(Dataset rows)
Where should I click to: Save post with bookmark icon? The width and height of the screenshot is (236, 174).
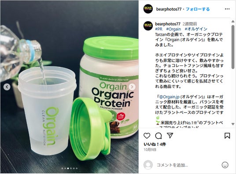pyautogui.click(x=227, y=136)
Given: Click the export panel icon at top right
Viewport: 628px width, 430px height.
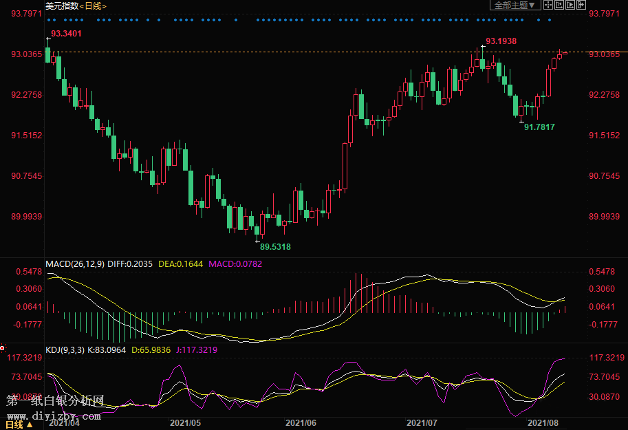Looking at the screenshot, I should click(x=582, y=6).
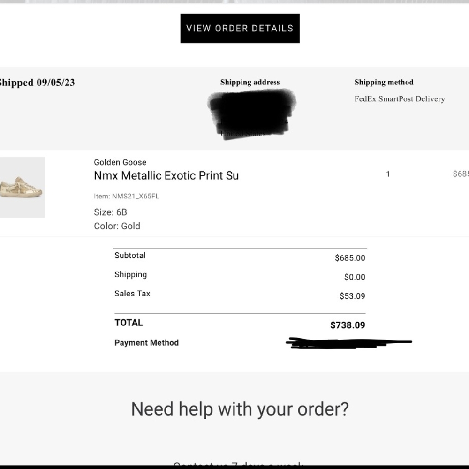Click the Sales Tax amount $53.09
The height and width of the screenshot is (469, 469).
[352, 296]
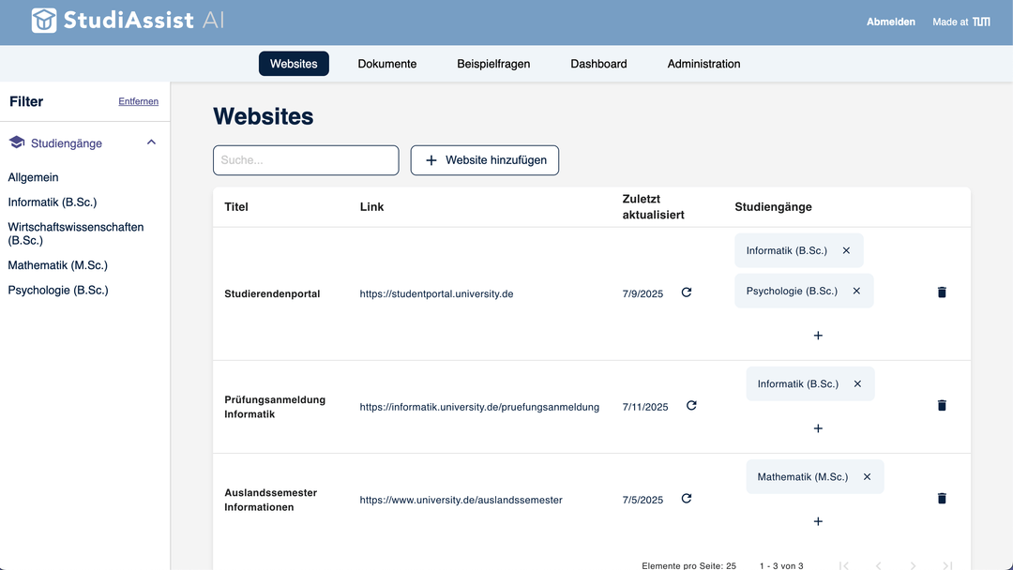
Task: Open the Administration section
Action: [x=703, y=63]
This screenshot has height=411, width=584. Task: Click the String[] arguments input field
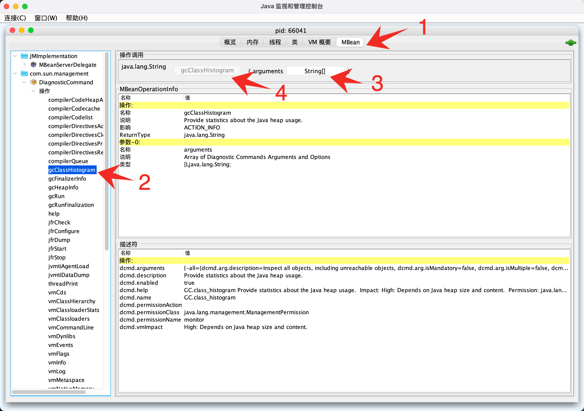[x=315, y=71]
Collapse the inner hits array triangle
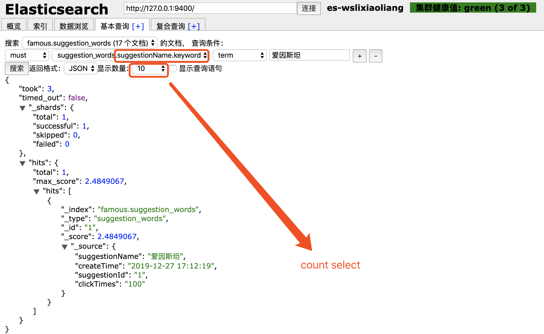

* What is required *
Rewrite the full listing with every "icon" swapped for "button" and all other wording unchanged, omitting the pictures.

* Exercise solution *
Where should I click to: Save post with bookmark button? The width and height of the screenshot is (236, 174).
pyautogui.click(x=227, y=136)
Given: Click the export panel button at top right
Viewport: 628px width, 430px height.
Looking at the screenshot, I should click(x=582, y=6).
Click the Sales Tax amount $53.09
The height and width of the screenshot is (469, 469).
[352, 296]
Task: Open the Administration section
Action: [x=703, y=63]
This screenshot has height=411, width=584. Task: Click the String[] arguments input field
[x=315, y=71]
Collapse the inner hits array triangle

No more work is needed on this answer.